_本文抜粋_.
------------------------------------------------------------------------

皆でダンスホールに行った時の、「トイレで化粧直しをするのが夢だったのよね」と話す山崎(青山吉良)の台詞は、こんなしんみりした口調じゃないけどわたしもゲイ友から言われたことがあって、女子にしてみたら何気ないことでも憧れられるシチュエーションなんだなと思ったことだったので、このリンクにはびっくりした。

春彦(オダギリジョー)が欲望をぶつける相手を沙織(柴咲コウ)にしたときは「えー無しでしょ!!」と思ったけど、やっぱりな展開になって、女子としては切ないけど鑑賞者としては嬉しかった。細川専務(西島秀俊)はとにかくチャラくてダメ男なので、沙織には早くもっといい相手が現れたらいいのにと思う。でもメゾンの居心地が良過ぎて、しばらくは難しいのかもしれない。

------------------------------------------------------------------------

_与えられたデータ_.
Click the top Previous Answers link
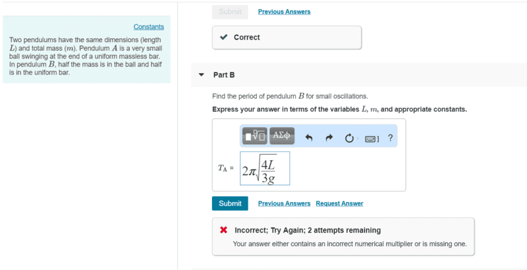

------------------------------------------------------------------------

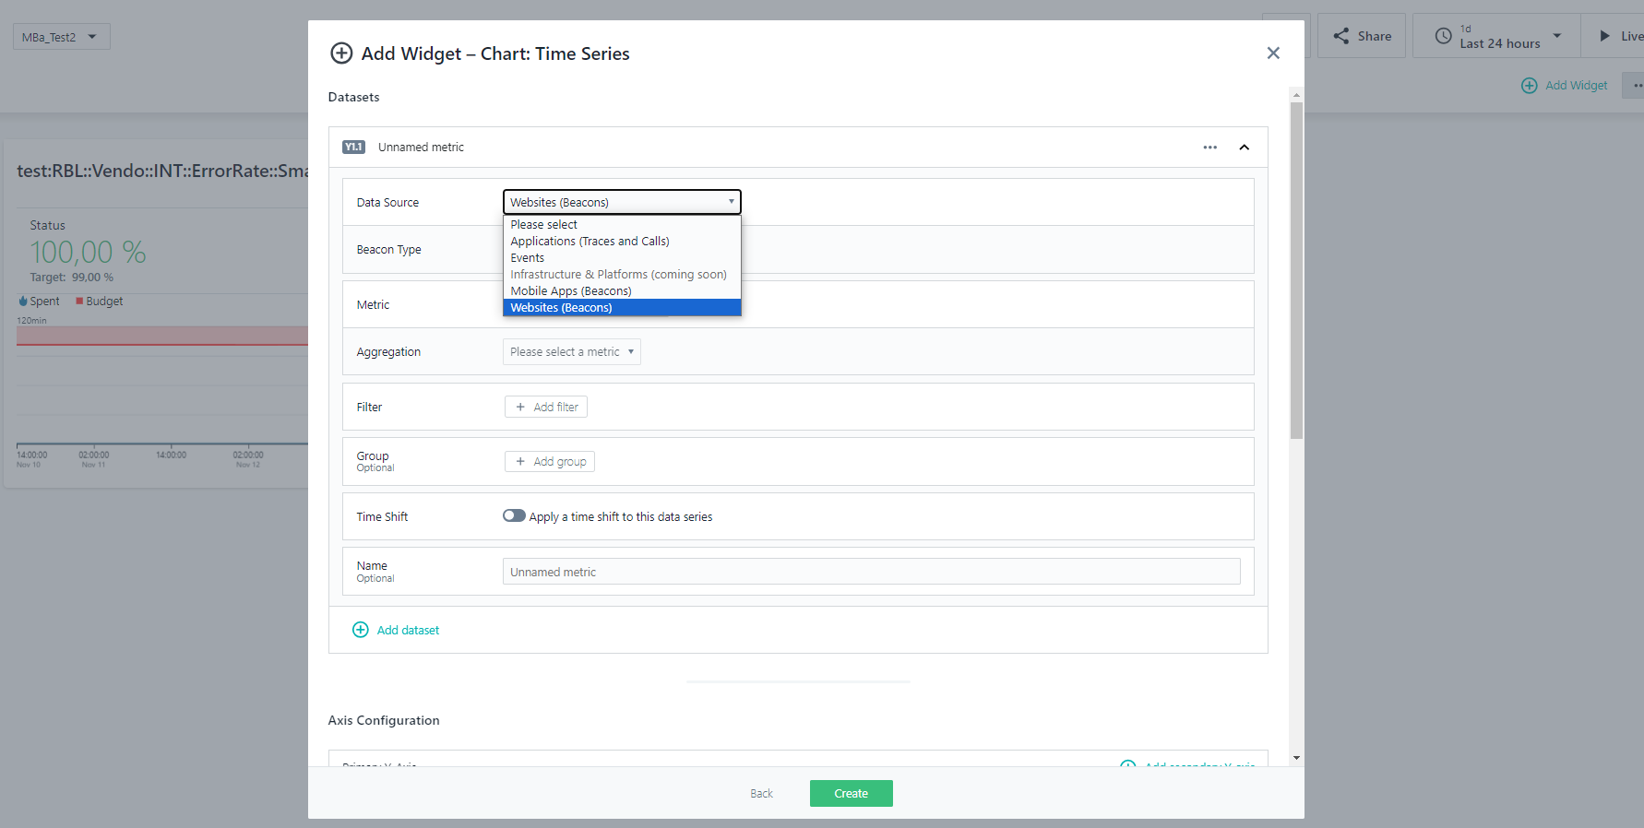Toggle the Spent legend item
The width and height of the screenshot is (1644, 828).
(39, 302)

------------------------------------------------------------------------

_やってみよう_. 上にある映画の感想文を、最後の文の後から続けて書くこと。

_解答例_.
舞踊家・田中泯がちらっとも踊らず、立って歩くシーンも殆ど無く、ただひたすら横たわりながらの、それでもこの存在感!!拘束された身体の中で発せられる気合いは、さすがです。美しかった。



見終わってから、身近な人を今よりもっと大切にしよう、いっぱい伝えよう、と改めて思うような、ほっとする映画です。
あとオダギリジョーがハンサムすぎるので、旦那さんや恋人とは一緒に見ない方がいいです。一人でじっと観賞がおすすめ。